TASK REQUIREMENTS: Where the line containing "You are a GUI" appears below, start there and repeat each line exactly to the end. Leave the pictures out.

[Dataset excerpts]
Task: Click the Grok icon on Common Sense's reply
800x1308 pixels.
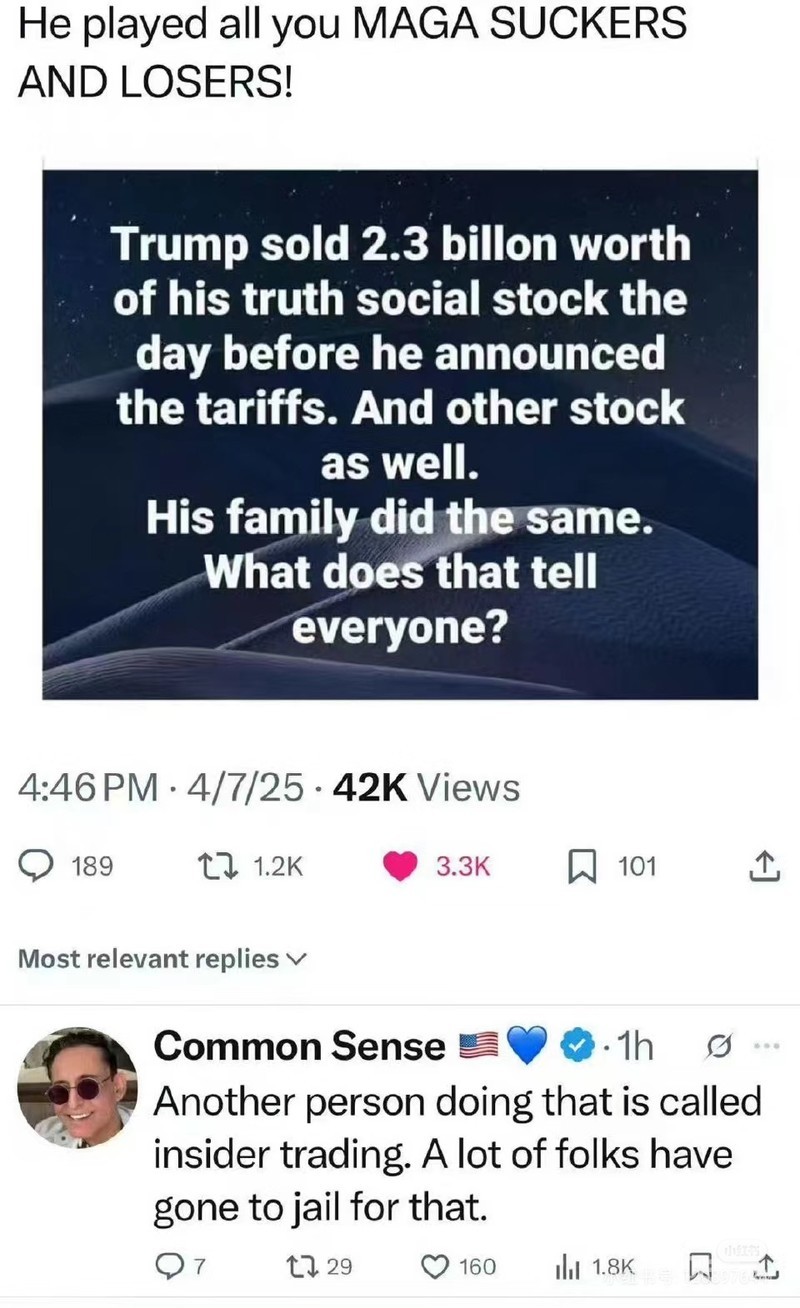Action: (x=717, y=1047)
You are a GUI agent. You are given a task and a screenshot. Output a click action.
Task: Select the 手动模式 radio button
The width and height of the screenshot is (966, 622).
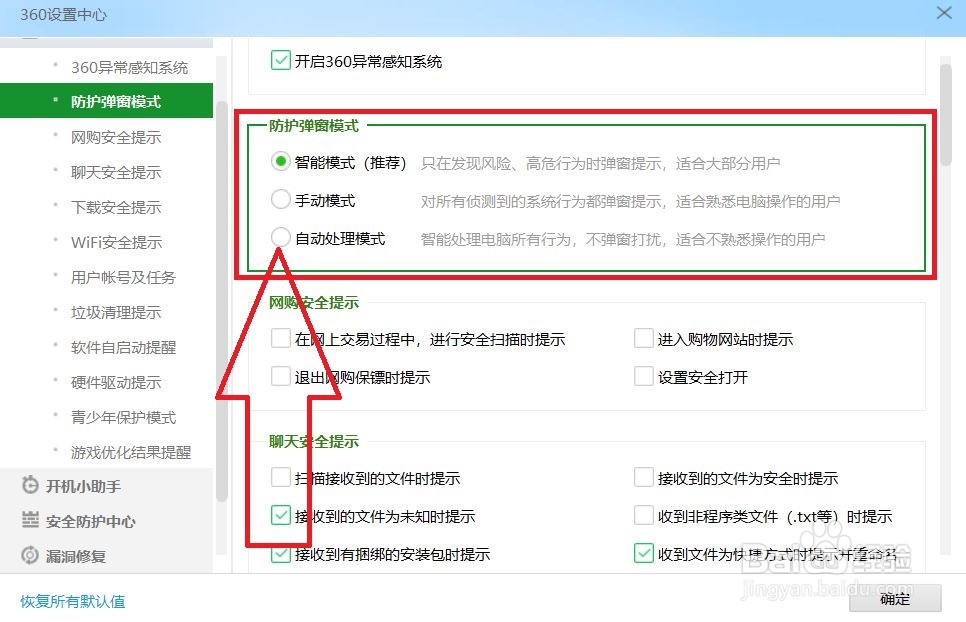[280, 199]
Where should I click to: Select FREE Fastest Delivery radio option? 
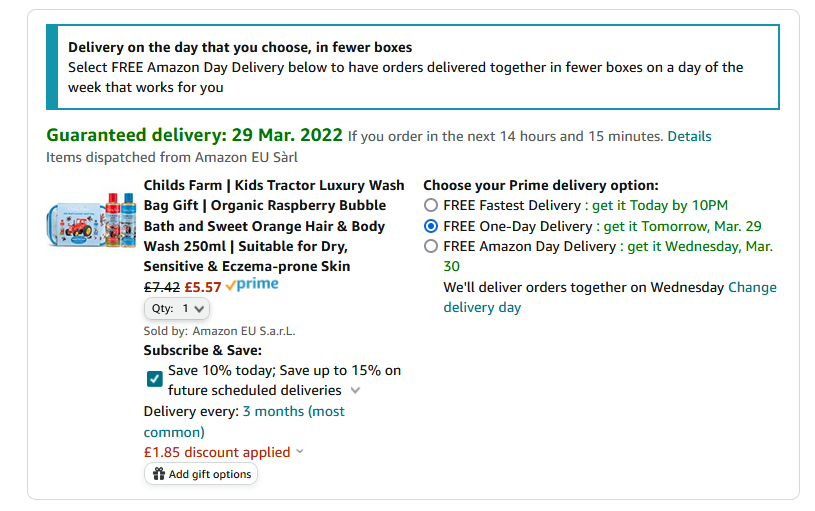[430, 205]
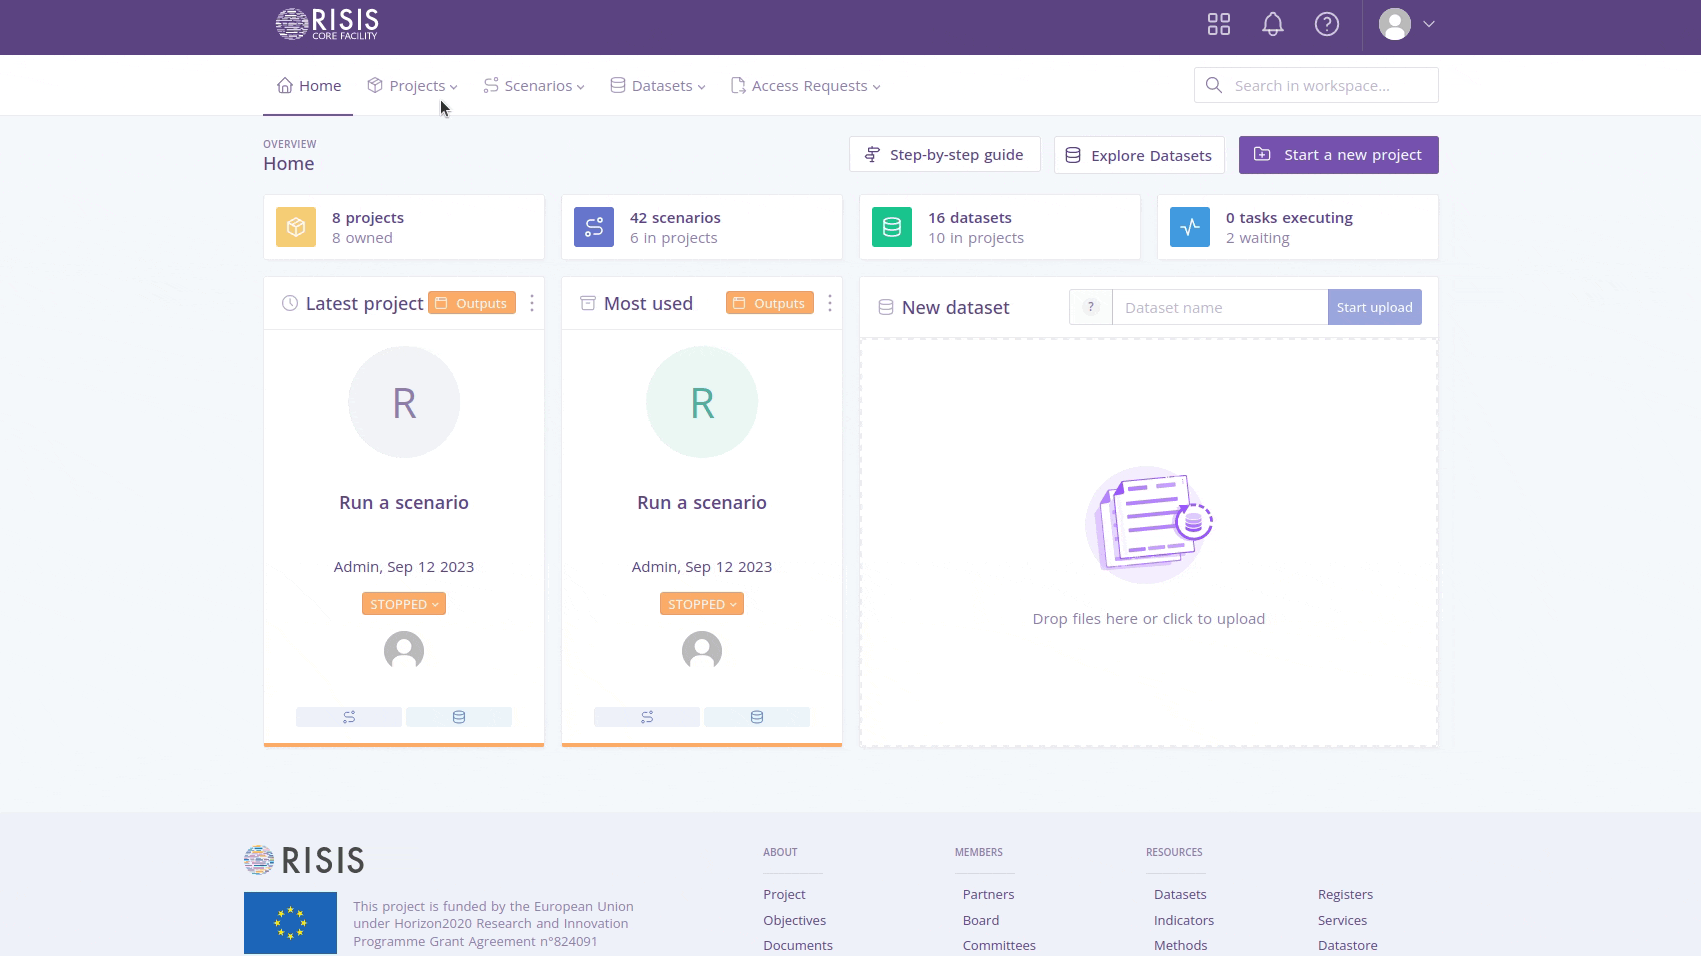1701x956 pixels.
Task: Click the blue tasks activity icon
Action: [1190, 227]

RESPONSE TO THIS TASK:
You are a GUI agent. You are given a task and a screenshot. Output a click action.
Task: Select the 手动模式 radio button
The width and height of the screenshot is (966, 622).
[280, 199]
Where should I click to: Select FREE Fastest Delivery radio option? 
[430, 205]
1701x956 pixels.
Task: Click the blue tasks activity icon
Action: [1190, 227]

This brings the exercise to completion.